#### [PFLICHTAUFGABE A]
Nenne alle Namen von Städten und Regionen, die im Text über die Seume-Gesellschaft vorkommen.
#### [PFLICHTAUFGABE B]
Schreibe den Text über die Seume-Gesellschaft im gleichen Ton weiter, beginnend nach seinem letzten Satz.

#### [AUSGEWÄHLTER AUSZUG]
--
Das Göschenhaus in Grimma ist der Sitz der Seume-Gesellschaft.

Die Johann-Gottfried-Seume-Gesellschaft "Arethusa"

Eine Reise auf den Spuren Seumes

Wenn „Schreiben am Meer“ und Sizilien zusammenkommen, ist es zu Johann Gottfried Seume nicht weit. Der berühmteste Spaziergänger deutscher Sprache bringt 1803 seinen „Spaziergang nach Syrakus im Jahre 1802“ heraus, Darin wirft er einen anderen Blick auf das „Land, wo die Zitronen blühn“, einen Blick jenseits bürgerlicher Antikenseligkeit und einer kenntnislosen Sehnsucht, die von realen politischen und gesellschaftlichen Verhältnissen, wie Seume sie beschreibt und manchmal anprangert, nichts wissen will.

Lutz Simmler ist der 1. Vorsitzende der Internationalen Johann-Gottfried-Seume-Gesellschaft „Arethusa“, die das Andenken eines ungewöhnlichen Mannes bewahrt und sein Erbe weiterträgt. Ich sprach mit ihm darüber, auf welchen Wegen die Seume-Gesellschaft ihrem Namensgeber folgt.
--
#### [BEREITGESTELLTES MATERIAL]
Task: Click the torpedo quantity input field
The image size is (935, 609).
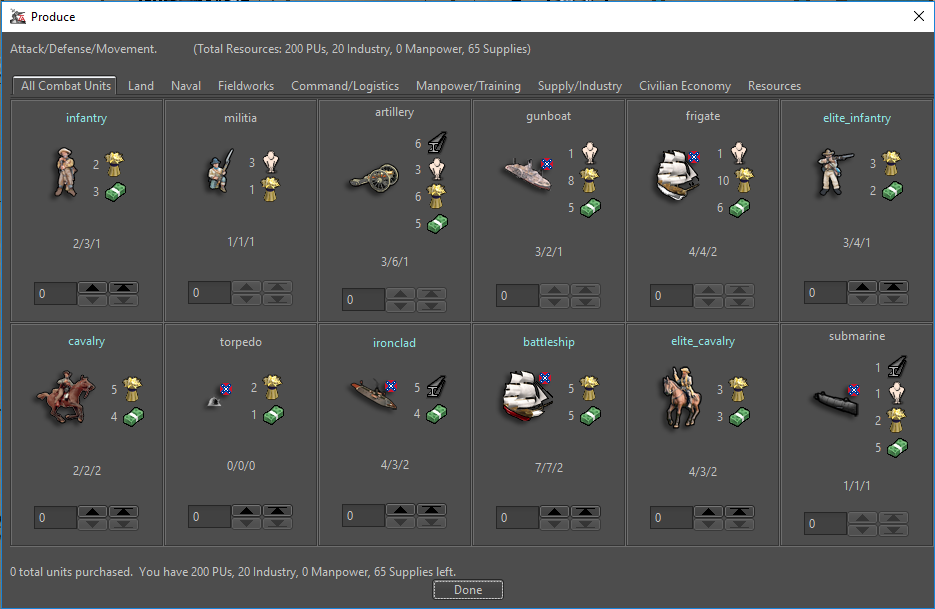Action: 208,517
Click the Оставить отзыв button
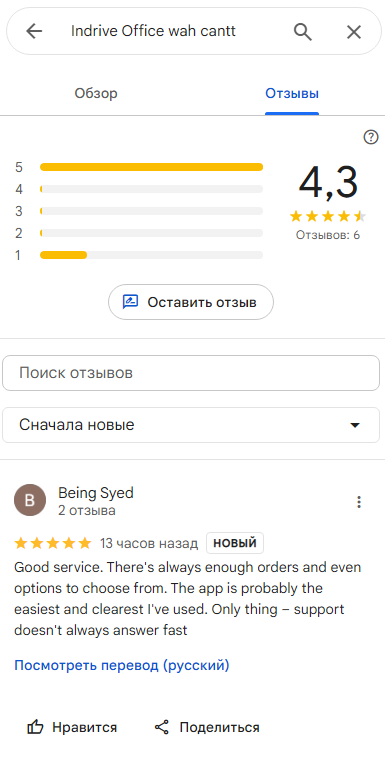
--
#### [SCHRIFTLICHE ANTWORT A]
Grimma, Sizilien, Syrakus

#### [SCHRIFTLICHE ANTWORT B]
Syrakus war die Metropole ihrer Zeit. Hier traf sich alles, was in der griechischen Zeit Siziliens Rang und Namen hatte. Gäste und Neugierige kamen von überall her in der Welt. Ihr Dasein verdankt die kosmopolitische Stadt der Nymphe Arethusa, die sich in eine Quelle verwandelte, um den Nachstellungen eines Jägers zu entgehen. Die „Fonte Aretusa“ im ältesten Teil von Syrakus lädt bis heute dazu ein, die Geschichte für wahr zu halten.

„Diese Quelle ist, wenn man auch mit keiner Silbe an die alte Fabel denkt, bis heute noch eine der schönsten und sonderbarsten, die es vielleicht gibt. Wenn sie auch nicht vom Alpheus kommt, so kommt sie doch gewiß von dem festen Boden der Insel, und schon dieser Gang ist wundersam genug. Wo einmal etwas da ist, kommt es den Dichtern auf einige Grade Erhöhung nicht an, zumal den Griechen.“

 Johann Gottfried Seume, Spaziergang nach Syrakus im Jahre 1802

Etliche tausend Kilometer weiter nördlich lektoriert Johann Gottfried Seume (1763 bis 1810) im sächsischen Grimma für seinen Freund, den Verleger Georg Joachim Göschen, die literarischen Größen seiner Epoche, nicht immer zu deren Vergnügen und bald auch nicht mehr zu seinem eigenen.
Seume sinnt auf einen Ausweg. Schließlich schmiedet er einen Plan. 1801 bricht er auf und verbindet Grimma mit Syrakus via Dresden, Prag, Wien, Graz, Lubljana, Triest, Venedig, Bologna, Ancona, Rom, Neapel und Palermo. Er studiert Land und Leute, bürstet, was er sieht, gegen den Strich und und lenkt den Blick immer wieder hinter die Kulissen.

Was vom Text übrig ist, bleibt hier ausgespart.